In his path, if some flowret of joy chanced to bloom,
It is torn and its foliage laid low in the dust.”

At length she fixed upon a day for her departure. On the day previous, she paid a farewell visit to the Abbey; wandering over every part of the grounds and garden; pausing and lingering at every place particularly associated with the recollection of Lord Byron; and passing a long time seated at the foot of the monument, which she used to call “her altar.” Seeking Mrs. Wildman, she placed in her hands a sealed packet, with an earnest request that she would not open it until after her departure from the neighborhood. This done she took an affectionate leave of her, and with many bitter tears bade farewell to the Abbey.
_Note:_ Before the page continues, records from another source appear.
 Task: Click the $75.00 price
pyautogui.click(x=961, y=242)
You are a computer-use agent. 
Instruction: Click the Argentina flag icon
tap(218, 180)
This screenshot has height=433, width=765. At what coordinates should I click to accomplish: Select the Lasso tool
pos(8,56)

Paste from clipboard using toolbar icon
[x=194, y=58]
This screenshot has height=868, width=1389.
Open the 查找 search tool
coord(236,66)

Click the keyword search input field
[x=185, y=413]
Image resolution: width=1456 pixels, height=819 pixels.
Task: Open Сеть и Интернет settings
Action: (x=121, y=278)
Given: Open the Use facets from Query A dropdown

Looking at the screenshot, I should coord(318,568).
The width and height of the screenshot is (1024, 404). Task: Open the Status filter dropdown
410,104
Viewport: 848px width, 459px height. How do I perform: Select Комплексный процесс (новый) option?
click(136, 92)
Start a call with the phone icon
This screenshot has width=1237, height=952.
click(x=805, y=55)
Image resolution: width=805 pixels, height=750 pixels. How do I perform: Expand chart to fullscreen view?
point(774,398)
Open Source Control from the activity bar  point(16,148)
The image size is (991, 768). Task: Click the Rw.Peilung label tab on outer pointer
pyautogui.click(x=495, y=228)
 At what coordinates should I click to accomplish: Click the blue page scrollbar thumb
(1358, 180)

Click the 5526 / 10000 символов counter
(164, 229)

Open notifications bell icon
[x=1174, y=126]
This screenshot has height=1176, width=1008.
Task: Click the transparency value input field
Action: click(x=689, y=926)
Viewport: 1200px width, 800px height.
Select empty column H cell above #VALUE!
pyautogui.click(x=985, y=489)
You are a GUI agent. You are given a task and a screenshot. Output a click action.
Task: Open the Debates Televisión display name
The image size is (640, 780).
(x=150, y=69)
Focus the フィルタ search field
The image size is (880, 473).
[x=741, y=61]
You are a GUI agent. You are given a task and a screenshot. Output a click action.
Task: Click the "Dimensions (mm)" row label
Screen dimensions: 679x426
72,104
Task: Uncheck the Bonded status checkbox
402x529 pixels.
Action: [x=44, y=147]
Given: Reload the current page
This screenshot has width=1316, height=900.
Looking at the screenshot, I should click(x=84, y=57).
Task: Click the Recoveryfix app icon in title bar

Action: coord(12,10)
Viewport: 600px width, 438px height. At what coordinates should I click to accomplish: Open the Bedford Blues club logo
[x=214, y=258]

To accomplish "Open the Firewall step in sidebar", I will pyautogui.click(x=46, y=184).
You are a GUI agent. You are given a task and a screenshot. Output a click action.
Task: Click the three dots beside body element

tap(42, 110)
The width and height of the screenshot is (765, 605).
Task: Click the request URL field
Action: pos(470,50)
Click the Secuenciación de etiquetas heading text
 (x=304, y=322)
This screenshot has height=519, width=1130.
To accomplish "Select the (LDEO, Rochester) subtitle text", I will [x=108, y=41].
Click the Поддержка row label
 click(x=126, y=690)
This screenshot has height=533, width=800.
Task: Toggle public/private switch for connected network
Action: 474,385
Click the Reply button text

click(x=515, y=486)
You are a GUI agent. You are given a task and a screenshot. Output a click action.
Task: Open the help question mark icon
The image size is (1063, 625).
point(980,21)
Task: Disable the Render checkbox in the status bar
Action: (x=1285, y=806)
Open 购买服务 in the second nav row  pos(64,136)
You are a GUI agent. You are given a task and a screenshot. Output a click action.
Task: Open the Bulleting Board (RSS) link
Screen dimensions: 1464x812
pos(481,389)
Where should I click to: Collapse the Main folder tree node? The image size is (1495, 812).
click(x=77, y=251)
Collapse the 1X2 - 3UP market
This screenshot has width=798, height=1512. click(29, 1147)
On retiring to her room that evening, Mrs. Wildman could not refrain from inspecting the legacy of this singular being. On opening the packet, she found a number of fugitive poems, written in a most delicate and minute hand, and evidently the fruits of her reveries and meditations during her lonely rambles; from these the foregoing extracts have been made. These were accompanied by a voluminous letter, written with the pathos and eloquence of genuine feeling, and depicting her peculiar situation and singular state of mind in dark but painful colors.

“The last time,” says she, “that I had the pleasure of seeing you, in the garden, you asked me why I leave Newstead; when I told you my circumstances obliged me, the expression of concern which I fancied I observed in your look and manner would have encouraged me to have been explicit at the time, but from my inability of expressing myself verbally.”